New Penn station spins all the lit
The University of Pennsylvania has launched an online radio station that plays nothing but poetry, 24/7. The automated Internet radio stream draws from a vast digital archive of author recordings.
For years, PennSound has offered its archive of more than 30,000 recordings as free downloads. The audio preservation project of Penn’s Center for Programs in Contemporary Writing actively hunts down recordings lingering in basements and attics of poets reading their own work.
The recordings go back 75 years, and include T.S. Eliot, Robert Creeley, and John Ashbery.
The Internet stream draws from that archive like an automated radio station, with playlists devised chiefly by staff member Steve McLaughlin.
McLaughlin and director Al Filreis have long harbored the idea of a constant stream of poetry, but it only became viable with the widespread popularity of smartphones with Internet access.
“The habits that have been formed by the iTunes generation,” said Filreis. “People on lunch breaks, at their desks, balancing their checkbooks have on in the background some kind of Internet radio.

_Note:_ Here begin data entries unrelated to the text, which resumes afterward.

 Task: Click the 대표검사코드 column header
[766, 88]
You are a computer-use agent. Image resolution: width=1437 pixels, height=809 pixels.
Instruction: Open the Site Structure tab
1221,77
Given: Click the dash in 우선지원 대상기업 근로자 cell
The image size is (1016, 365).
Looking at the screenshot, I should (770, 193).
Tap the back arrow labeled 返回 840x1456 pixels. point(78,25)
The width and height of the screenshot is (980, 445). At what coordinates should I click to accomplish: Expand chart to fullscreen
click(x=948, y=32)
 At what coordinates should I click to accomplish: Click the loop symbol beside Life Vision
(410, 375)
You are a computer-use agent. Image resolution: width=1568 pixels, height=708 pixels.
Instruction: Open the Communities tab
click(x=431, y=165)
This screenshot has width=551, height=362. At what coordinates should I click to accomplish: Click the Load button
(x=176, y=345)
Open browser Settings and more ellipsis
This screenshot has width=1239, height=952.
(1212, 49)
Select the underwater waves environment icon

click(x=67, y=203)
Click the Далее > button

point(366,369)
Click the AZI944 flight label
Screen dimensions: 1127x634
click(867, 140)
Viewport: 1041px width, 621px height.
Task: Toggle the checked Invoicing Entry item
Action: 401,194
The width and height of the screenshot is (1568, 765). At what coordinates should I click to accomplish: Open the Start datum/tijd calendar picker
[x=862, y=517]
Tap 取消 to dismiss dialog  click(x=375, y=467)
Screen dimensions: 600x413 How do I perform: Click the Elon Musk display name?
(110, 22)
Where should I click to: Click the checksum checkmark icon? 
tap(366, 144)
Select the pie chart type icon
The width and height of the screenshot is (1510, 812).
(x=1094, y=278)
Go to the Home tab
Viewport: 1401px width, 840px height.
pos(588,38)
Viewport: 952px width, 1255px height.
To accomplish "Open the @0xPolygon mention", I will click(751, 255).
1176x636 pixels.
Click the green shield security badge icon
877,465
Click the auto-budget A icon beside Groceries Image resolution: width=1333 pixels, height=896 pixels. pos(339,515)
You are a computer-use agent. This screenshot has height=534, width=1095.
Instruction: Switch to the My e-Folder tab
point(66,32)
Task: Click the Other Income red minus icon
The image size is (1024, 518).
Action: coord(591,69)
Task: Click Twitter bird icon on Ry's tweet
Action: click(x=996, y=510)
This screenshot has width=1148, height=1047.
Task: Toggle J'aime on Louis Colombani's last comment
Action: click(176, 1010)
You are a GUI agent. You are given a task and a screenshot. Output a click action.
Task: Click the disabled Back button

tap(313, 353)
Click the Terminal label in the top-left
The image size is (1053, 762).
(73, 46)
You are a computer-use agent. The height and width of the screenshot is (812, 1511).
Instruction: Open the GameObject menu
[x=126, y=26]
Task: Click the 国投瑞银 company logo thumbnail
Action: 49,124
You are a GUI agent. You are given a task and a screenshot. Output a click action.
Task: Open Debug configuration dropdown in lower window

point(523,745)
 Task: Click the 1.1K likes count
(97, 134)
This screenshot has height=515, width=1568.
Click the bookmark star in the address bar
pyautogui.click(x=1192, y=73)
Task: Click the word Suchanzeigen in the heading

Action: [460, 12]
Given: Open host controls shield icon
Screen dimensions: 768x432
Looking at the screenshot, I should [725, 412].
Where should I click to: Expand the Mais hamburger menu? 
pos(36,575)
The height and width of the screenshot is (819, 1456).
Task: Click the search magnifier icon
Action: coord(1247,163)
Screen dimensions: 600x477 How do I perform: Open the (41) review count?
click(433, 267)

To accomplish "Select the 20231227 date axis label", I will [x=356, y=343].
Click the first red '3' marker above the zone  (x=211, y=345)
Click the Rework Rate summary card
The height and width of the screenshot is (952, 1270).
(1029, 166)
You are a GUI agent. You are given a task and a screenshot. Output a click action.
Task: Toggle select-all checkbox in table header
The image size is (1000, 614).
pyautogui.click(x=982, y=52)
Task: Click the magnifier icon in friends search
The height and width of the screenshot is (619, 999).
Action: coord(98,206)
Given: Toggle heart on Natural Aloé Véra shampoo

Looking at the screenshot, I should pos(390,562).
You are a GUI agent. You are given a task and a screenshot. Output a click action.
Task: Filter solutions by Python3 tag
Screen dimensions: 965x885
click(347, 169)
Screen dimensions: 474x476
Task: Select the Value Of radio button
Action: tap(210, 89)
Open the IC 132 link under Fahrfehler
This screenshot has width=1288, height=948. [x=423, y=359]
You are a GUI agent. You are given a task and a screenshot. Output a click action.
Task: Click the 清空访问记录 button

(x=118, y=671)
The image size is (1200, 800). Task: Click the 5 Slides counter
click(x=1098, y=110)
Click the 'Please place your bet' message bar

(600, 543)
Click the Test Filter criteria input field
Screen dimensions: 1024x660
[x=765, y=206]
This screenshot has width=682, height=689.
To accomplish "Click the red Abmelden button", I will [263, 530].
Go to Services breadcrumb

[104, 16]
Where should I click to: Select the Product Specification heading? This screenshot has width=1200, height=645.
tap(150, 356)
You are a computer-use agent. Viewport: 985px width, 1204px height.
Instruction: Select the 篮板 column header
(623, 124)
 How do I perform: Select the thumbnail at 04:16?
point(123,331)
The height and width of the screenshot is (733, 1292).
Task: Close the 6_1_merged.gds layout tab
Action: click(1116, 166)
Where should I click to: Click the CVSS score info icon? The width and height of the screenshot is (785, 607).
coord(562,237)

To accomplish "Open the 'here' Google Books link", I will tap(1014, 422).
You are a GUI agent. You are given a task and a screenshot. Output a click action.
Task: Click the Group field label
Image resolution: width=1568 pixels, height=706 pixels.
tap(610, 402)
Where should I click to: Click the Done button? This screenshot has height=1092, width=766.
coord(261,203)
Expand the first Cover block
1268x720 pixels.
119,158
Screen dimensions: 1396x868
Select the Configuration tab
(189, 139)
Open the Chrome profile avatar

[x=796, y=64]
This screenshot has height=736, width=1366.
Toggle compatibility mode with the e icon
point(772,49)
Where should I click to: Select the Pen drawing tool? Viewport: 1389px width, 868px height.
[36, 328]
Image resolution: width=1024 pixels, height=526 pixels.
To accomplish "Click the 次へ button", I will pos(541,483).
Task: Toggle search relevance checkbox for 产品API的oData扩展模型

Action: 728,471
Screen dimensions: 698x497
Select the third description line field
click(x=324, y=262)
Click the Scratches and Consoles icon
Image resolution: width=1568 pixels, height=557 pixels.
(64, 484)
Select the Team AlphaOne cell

Or streaming a basketball game from another state.
“We want to offer PennSound Radio as a way to listen to poetry. I listen to poetry in the shower now,” he said.
The round-the-clock poetry stream includes some decades-old programs created for terrestrial radio (“Ceptuetics,” “In the American Tree”), original programming (“Close Listening”), and mostly tracks of poems read by their authors, played back-to-back. All the hits that click.